Molding of an Artistic Casting at Kasli Iron Works, photo by Sergei Prokudin-Gorskii
Molding of an Artistic Casting | Sergei Prokudin-Gorskii (1910)

Taken in 1909 by Sergei Prokudin-Gorskii, this image—Molding of an Artistic Casting—depicts men working at the Kasli Iron Works Factory. The town of Kasli—in present day Chelyabinsk Oblast—is located in the Ural Mountain region about 100 miles from the border of Kazakhstan. Many factories can be found in this region as it was well known for its iron ore deposits. Kasli’s cast iron works were renowned for their artistry throughout the 20th and late 19th centuries. The factory was one of the few in this region that was kept operational by the Soviets when they took power and it is still in use today. Items from the factory were first displayed internationally at the 1867 Paris exposition and would continue to be presented at many domestic and international expositions. In 1900, works from the Kasli factory won the grand prize at the Paris exposition for its cast iron pavilion.

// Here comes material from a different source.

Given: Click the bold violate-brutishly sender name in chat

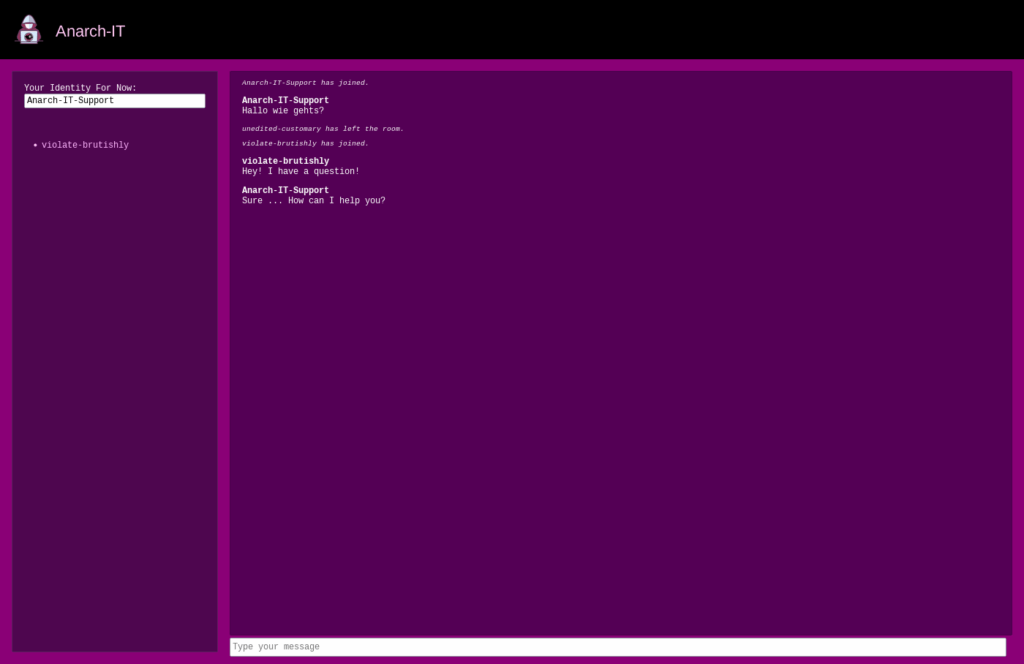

In the image, the foreground figure can be seen cleaning a cast object that has been created through precision casting—also known as lost wax casting. This method of casting metal dates to ancient Mesopotamia. The process uses a wax model of the desired metal form around which layers of sand and ceramic glazes create a mold. The wax is melted out of the mold. This step gives the casting process its name as the wax model is lost in the mold’s creation. Metal is then poured into the ceramic mold to create the item. This method of casting produces high quality metal artifacts with smooth finishes and allows for intricate details in the design. An open mold with a wax model sitting inside can be seen on the table next to the main figure. A second man wearing a hat sits working next the first figure and the legs and hand of a third figure can be seen on the left hand side of the image.       

At the time of this image, the Kasli factory employed a highly skilled workforce numbering over three thousand workers. The factory produced high quality artistic and architectural cast iron pieces. The workers were master craftsmen whose skill had been cultivated over generations since 1747 when the foundry was established. These artisans passed their knowledge down to younger generations just as they had learned from those before them. (Heller, p.53-55) The appearance of Kasli works at international exhibits came six years after the Emancipation Manifesto in 1861. The new—if limited—freedom from the emancipation would have allowed for an increase in peasants moving to skilled factory work rather than farming. The success of Kasli’s cast iron works at the 1900 exhibition also align with social and economic changes in Russia. This international recognition of artistic excellence came near the end of the ‘Witte era’ with the promotion of domestic industries and industrial growth. Government policies under the Minister of Finance Sergei Witte would have been beneficial for factories such as Kasli Iron Works in increasing production and international recognition.     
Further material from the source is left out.